It has been a common progressive move for more than a century to argue that property rights are not sacrosanct because the government creates them. Government creates them and government can take them away. I heard this in seminars in law school. And I recall Elizabeth Warren making this argument on the campaign trail in 2020. And Morris Cohen said it in 1927.
But I do not understand why this argument has so much appeal to progressives, because it does nothing more than assert a contrary position to that taken by libertarians. It does not prove anything in favor of government intervention.
The question, after all, is how the government should use its power. Should the government use it to protect and expand property rights? Or should the government use it to dissolve and restrict property rights?
The libertarian asserts that the government should protect property rights because these are in some sense prior or fundamental.
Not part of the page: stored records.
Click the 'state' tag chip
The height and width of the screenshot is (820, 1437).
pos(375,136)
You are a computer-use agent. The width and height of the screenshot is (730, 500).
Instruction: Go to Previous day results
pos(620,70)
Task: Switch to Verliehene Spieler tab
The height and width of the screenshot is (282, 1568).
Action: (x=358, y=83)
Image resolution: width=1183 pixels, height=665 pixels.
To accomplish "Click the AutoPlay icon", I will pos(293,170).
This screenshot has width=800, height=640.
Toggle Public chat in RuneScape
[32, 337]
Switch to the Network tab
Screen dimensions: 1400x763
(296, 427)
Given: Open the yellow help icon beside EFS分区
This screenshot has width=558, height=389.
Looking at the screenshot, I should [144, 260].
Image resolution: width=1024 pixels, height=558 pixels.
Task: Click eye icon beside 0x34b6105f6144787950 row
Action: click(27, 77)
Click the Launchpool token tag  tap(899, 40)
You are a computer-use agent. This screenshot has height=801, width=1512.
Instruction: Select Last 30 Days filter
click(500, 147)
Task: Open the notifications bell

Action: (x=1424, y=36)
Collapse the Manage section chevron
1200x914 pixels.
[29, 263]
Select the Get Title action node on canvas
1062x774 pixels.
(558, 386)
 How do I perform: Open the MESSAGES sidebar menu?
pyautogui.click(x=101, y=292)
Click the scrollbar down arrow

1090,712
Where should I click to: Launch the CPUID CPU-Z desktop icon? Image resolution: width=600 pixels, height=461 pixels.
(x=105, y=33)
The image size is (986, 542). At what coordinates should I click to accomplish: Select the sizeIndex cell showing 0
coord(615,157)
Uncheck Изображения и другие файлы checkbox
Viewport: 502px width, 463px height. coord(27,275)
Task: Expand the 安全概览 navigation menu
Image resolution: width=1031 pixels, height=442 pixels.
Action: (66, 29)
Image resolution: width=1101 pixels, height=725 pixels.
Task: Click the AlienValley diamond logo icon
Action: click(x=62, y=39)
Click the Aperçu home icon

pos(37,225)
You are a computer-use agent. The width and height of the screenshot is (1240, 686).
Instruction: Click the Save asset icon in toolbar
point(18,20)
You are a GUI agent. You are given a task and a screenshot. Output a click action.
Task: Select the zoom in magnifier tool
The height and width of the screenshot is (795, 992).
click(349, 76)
And the progressive, in arguing that the government giveth and so can taketh away, asserts no more than that government action—regulation—is in some sense prior or fundamental.
There is no more substance than that to the government-giveth argument.
It resolves nothing, just as libertarians’ assertion that property rights are prior and fundamental resolves nothing. It merely asserts the opposite of what the libertarians assert.
The fact that government is needed to enforce property rights does not in itself imply that government need not enforce them. It does not imply that property rights are not in some sense prior or fundamental. It may well be that property rights guaranteed by government are prior and fundamental in relation to all things. And that government elimination of property rights is posterior. I do not personally believe this to be so, but I do not see why the fact that government is needed to guarantee property rights implies that property rights need not be fully and absolutely guaranteed.
And that is before we even get to social contractarian arguments that claim that government is no more than a mutual defense pact between prior possessors of things that come to be called property under the terms of the social contract.
Moreover, as a historical matter, it is not clear to me which side has the better of the argument. On the one hand, government enforcement does reduce outside interference with one’s possessions, and one cannot speak of property in the legal sense without assuming the existence of a legal authority committed at least in principle to recording and enforcing such rights.
On the other hand, it is the case that people living in places that have no central government possess things and enjoy them quietly for long periods of time, so long as they are individually powerful enough or in sufficient harmony with their neighbors to protect their possession of the things.
The only thing that progressives’ assertion that the government giveth really does is to demonstrate to progressives that there is an alternative to the view that property is fundamental—namely, that government regulation is fundamental.
But it does not answer the question how much to protect property and it does not even establish that the libertarian view is necessarily wrong.